Aniołki Matusińskiego podczas igrzysk olimpijskich w Tokio
Aniołki Matusińskiego podczas igrzysk olimpijskich w Tokio Źródło: Newspix.pl / Rafał Oleksiewicz / PressFocus
W marcu 2022 roku, w Belgradzie, odbędą się lekkoatletyczne halowe mistrzostwa świata. Udziału w nich nie weźmie Małgorzata Hołub-Kowalik, co jest dla ogromną stratą dla polskiej sztafety. O swoim dramacie poinformowała za pomocą Facebooka.

Małgorzata Hołub-Kowalik to fundament polskiej sztafety, ale już niebawem na ważnej imprezie sportowej „Aniołki Matusińskiego” będą musiały poradzić sobie bez niej. Zawodniczka ta była częścią drużyny, która wywalczyła złoty medal igrzysk olimpijskich w Tokio, lecz nie pomoże jej podczas zbliżających się halowych mistrzostw świata w Belgradzie.

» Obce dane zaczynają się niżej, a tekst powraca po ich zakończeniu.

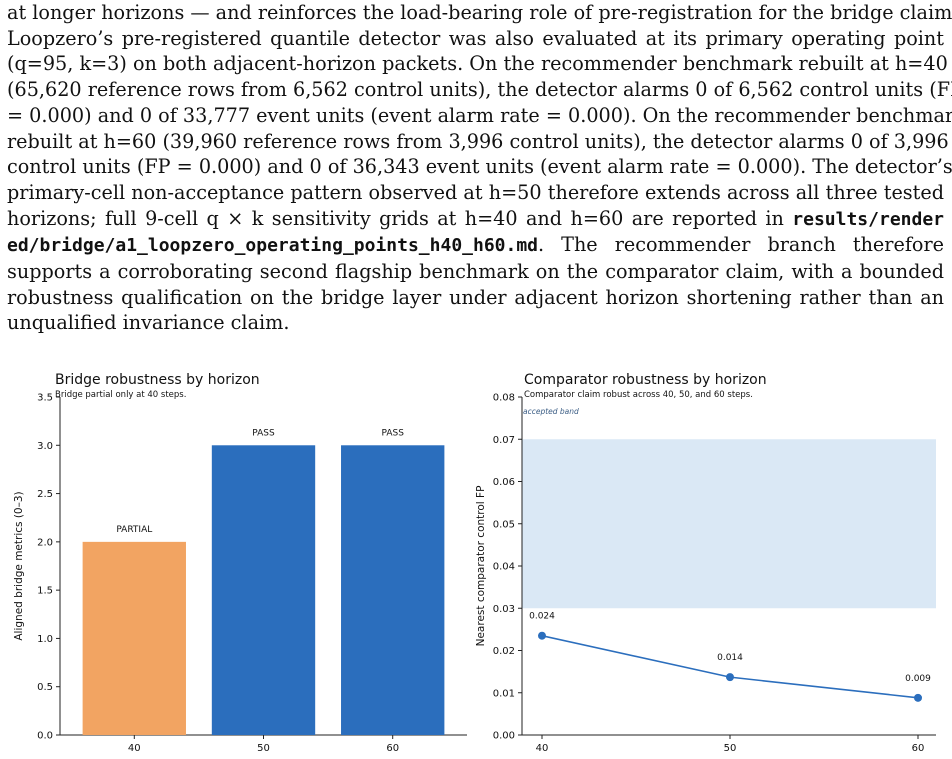  What do you see at coordinates (19, 566) in the screenshot?
I see `y-axis-label: Aligned bridge metrics (0–3)` at bounding box center [19, 566].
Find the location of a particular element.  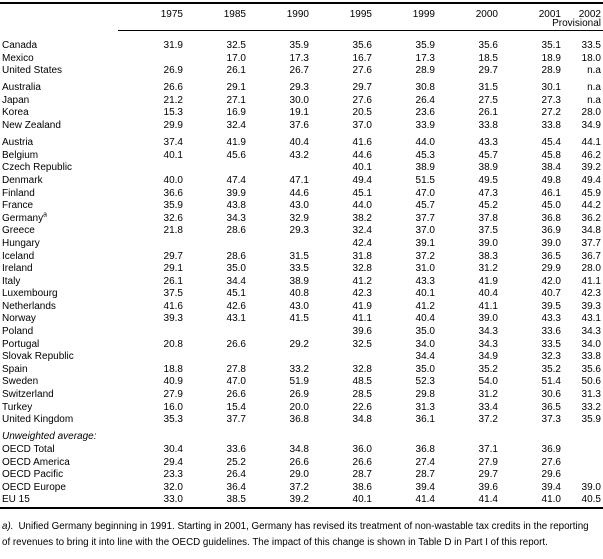

value-cell: 33.2 is located at coordinates (591, 407).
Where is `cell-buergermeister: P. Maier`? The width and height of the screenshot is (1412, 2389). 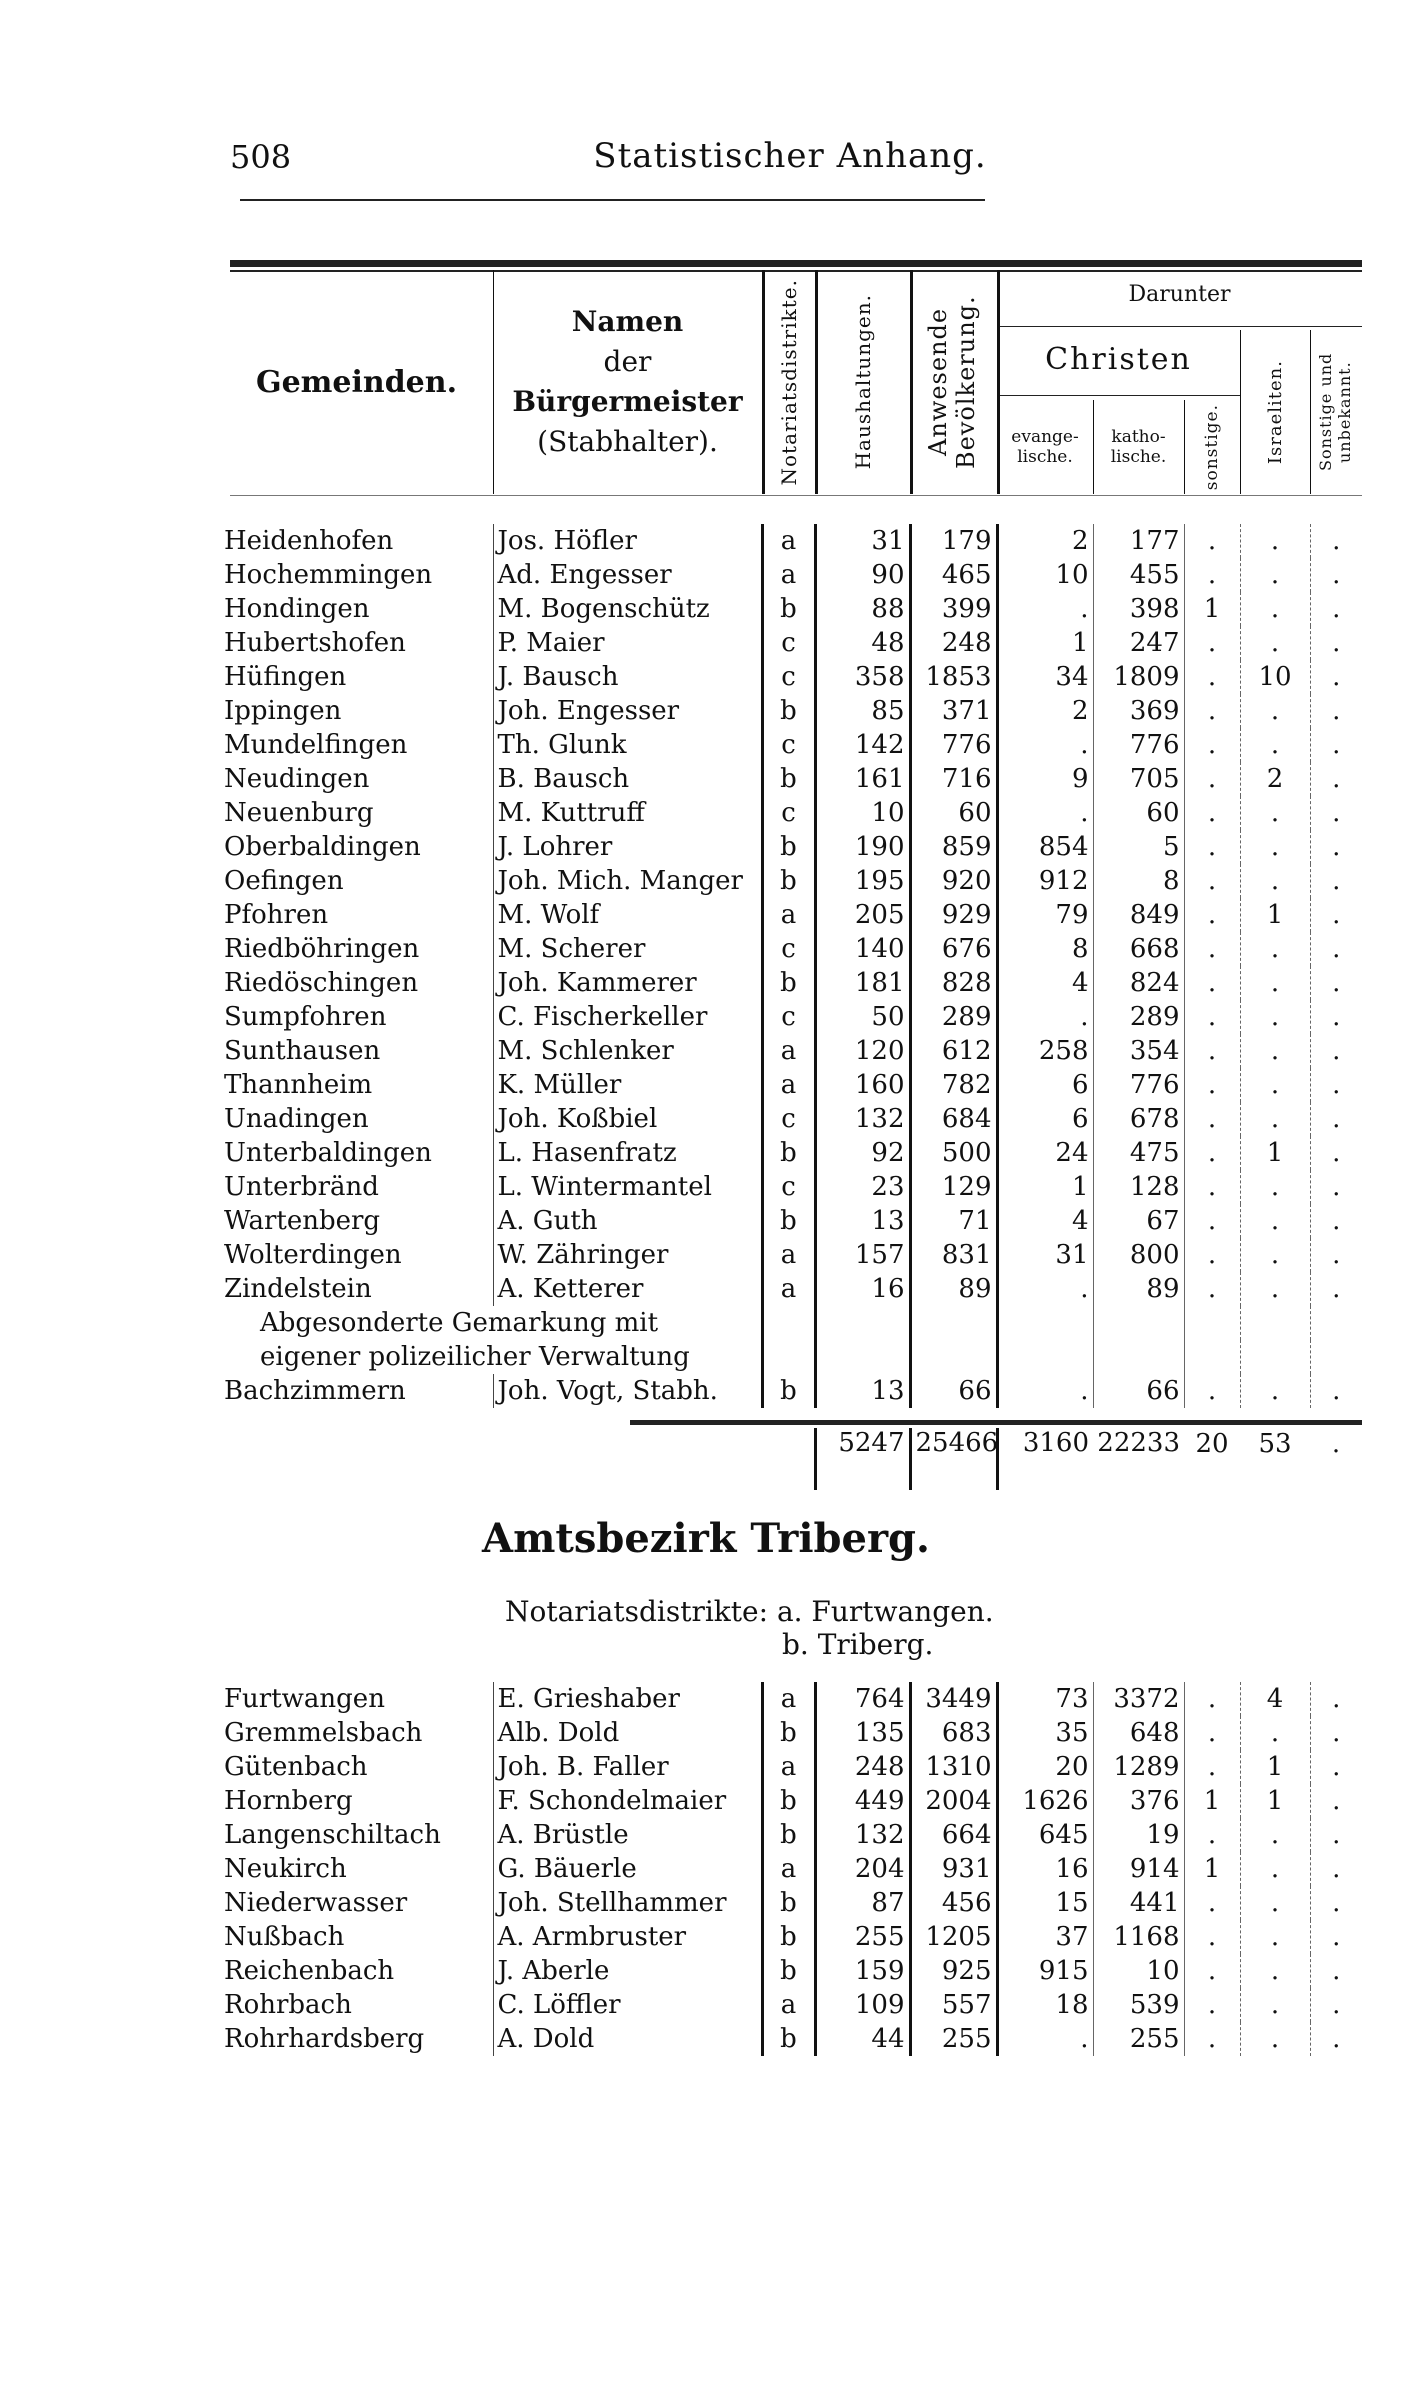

Małgorzata Hołub-Kowalik nie wystąpi w halowych mistrzostwach świata

Zawody te zaplanowano na 18-20 marca. Mimo że pozostał do nich prawie miesiąc, Hołub-Kowalik już teraz wie, że nie zdoła pomóc reprezentacji Polski w wywalczeniu kolejnych trofeów.

Biegaczka o swojej decyzji i powodach absencji poinformowała przy pomocy Facebooka. „Jak pewnie zauważyliście, sezon halowy trwa w najlepsze, a mnie tam nie widać. Niestety ból stopy w dalszym ciągu nie pozwala mi na bieganie. Pierwszy raz od 2013 roku nie wystartuję na docelowej imprezie i nie pobiegnę w sztafecie z moimi dziewczynami. Jeszcze trudno mi się z tym pogodzić. Tyle lat zawsze byłam w tej drużynie… Całym sercem będę wspierać moje kochane dziewczynki! Są w takiej formie, że nikt na świecie ich nie zatrzyma. Mnie pozostaje wierzyć, że w sezonie letnim wrócę silniejsza i dołączę do tego teamu” – napisała.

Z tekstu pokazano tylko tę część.